Alors, pour ce que ça vaut, permettez monsieur le président un conseil en guise de solution à la « chienlit » dont parle Walf, le « radicalisme » de l’AS, la « dictature de la rue » qui a certainement dû faire peur au Sud de feu Babacar Touré (notre BT à jamais), et l’ironie du « saccage » du Quotidien de Madiambal Diagne. Libérez maintenant Sonko (et tous les embastillés de ces dernières semaines) qui n’est pas le seul pire ennemi que vous avez ; que la Justice fasse enfin un travail de justice en jugeant judiciairement, sans aucune forme d’immixtion, les citoyens Adji Sarr et Ousmane Sonko. Dites haut et fort si vous serez ou pas candidat pour un troisième mandat en 2024. Et vous aurez la paix pour finir celui en cours (le dernier, nom de Dieu !).
Monsieur le président, regardez bien votre entourage actuel, votre gouvernement, vos DG et autres conseillers futiles. Ils étaient où ? Avec qui ? Vous les aviez accusés de quoi ? Promis l’enfer de Rebeus après le sabre de la Crei. Les mêmes qui soufflaient dans l’oreille du pape Wade de massacrer la Constitution avec quelques opposants (dont vous) au passage pour bien montrer « que force restera à la loi ». Quelle est cette loi qui pour « rester » doit supprimer des vies ? Innocentes des fois ?
Arrêtez de chercher des mirages « terroristes » dans les foules en colère de nos rues l n’y en a pas ! Il n’y a que plusieurs milliers de vos concitoyens en colère pour des tas de raisons que vous seriez avisés de décrypter au lieu de courir les terroristes parmi les pilleurs d’Auchan et autres stations d’essence. En votre âme et conscience monsieur le président, les cinq morts ces dernières 24 h, dont certains par balles, étaient-ils des « terroristes » ?
Post-scriptum
Des locaux de médias ont été vandalisés, voire saccagés. Ceci est inacceptable en démocratie et en République. Que vous aimiez ou non ce qu’ils disent, écrivent, montrent, ou ne montrent pas justement, ils ont le droit d’exister. Si vous n’aimez pas ce qu’ils écrivent, disent, montrent, ou ne montrent pas, zappez-les, bon Dieu ! S’ils sont du service public et qu’ils émargent au budget national, vous avez le droit d’exiger d’eux une information plurielle, objective, juste. C’est ce qu’on appelle le droit à l’information du peuple. Étant entendu que les privés font de l’argent pour leurs propriétaires, actionnaires en faisant au passage « du service public payant ». Voilà la différence.

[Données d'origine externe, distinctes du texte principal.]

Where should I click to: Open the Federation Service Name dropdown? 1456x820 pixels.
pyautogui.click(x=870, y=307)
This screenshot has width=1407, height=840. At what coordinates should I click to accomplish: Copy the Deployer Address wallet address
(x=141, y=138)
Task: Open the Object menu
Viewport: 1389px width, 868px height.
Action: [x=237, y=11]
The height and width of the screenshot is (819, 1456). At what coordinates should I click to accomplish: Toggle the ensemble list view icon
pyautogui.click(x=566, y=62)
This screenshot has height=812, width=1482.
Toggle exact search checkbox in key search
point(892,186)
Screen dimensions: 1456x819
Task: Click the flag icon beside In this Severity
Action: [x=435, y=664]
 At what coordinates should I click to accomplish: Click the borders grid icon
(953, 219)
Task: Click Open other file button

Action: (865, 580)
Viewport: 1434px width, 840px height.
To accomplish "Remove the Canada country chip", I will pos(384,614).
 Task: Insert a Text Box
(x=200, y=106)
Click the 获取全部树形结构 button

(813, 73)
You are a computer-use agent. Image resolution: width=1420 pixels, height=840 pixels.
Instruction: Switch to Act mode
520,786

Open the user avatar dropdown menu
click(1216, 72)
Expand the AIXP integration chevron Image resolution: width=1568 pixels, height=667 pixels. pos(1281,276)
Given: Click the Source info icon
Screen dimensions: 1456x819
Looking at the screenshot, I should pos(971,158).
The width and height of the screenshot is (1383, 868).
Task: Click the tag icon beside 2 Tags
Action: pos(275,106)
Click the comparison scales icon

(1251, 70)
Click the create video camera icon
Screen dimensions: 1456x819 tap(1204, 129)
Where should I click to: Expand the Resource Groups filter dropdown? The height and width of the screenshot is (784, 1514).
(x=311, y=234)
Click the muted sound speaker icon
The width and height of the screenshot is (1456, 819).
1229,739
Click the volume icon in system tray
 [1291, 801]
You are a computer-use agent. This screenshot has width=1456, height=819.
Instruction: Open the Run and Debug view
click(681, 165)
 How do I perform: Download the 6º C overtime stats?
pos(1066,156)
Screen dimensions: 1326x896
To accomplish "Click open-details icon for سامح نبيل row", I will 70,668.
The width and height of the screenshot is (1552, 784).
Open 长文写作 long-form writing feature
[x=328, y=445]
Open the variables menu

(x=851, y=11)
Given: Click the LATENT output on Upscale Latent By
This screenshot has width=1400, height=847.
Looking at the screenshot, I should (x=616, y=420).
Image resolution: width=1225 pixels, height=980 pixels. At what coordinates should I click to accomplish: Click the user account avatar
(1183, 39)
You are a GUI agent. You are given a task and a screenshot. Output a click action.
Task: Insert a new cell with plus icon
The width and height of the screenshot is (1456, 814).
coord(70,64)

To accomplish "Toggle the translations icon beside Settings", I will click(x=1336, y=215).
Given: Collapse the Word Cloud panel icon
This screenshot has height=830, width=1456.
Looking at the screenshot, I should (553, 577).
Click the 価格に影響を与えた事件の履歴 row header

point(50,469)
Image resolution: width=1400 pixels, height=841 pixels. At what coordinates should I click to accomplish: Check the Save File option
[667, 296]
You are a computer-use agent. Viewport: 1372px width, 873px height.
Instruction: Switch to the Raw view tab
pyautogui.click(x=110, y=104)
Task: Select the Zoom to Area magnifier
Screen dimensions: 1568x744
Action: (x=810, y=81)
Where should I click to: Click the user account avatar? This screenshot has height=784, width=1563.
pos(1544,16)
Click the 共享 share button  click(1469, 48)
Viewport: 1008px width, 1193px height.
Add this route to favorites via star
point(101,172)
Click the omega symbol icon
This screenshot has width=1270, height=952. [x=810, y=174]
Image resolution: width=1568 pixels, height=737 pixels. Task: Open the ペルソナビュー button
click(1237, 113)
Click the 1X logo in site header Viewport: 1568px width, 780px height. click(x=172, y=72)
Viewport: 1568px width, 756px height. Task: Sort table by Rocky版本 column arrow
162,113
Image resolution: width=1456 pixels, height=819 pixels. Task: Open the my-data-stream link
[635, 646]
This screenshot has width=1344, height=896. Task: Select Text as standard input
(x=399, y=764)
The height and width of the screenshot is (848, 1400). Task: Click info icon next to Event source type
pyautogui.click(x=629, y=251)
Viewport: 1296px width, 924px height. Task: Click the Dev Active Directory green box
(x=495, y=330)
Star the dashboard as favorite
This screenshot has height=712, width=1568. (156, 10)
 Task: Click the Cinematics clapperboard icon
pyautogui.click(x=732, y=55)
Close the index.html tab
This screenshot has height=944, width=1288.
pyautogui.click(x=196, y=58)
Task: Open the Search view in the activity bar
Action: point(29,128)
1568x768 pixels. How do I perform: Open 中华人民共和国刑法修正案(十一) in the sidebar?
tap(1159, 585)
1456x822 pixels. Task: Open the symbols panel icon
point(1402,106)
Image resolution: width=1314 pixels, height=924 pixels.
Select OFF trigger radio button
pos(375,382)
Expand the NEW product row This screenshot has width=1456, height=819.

Cela dit, dans une société, tout le monde doit assumer ses actes, ses alliances, ses connivences, ses amitiés. J’entends le sempiternel argument de défense : « les journalistes ne font que leur travail ». Faux ! Certains en font plus que leur travail. Déontologiquement parlant. Mais aussi, aucun organisme n’a le droit, ni le pouvoir du reste, de fermer des radios et/ou télés, journaux, sous prétexte qu’ils disent, montrent en direct ce qui est en train de se passer dans nos rues, villes. Aucun organe n’a appelé « allez massacrer celui-ci, allez piller telle enseigne de tel magasin ou station d’essence ». Et puis, différencions journalistes, journalisme et médias sociaux citoyens. Ne pas se tromper de médias, donc de cibles.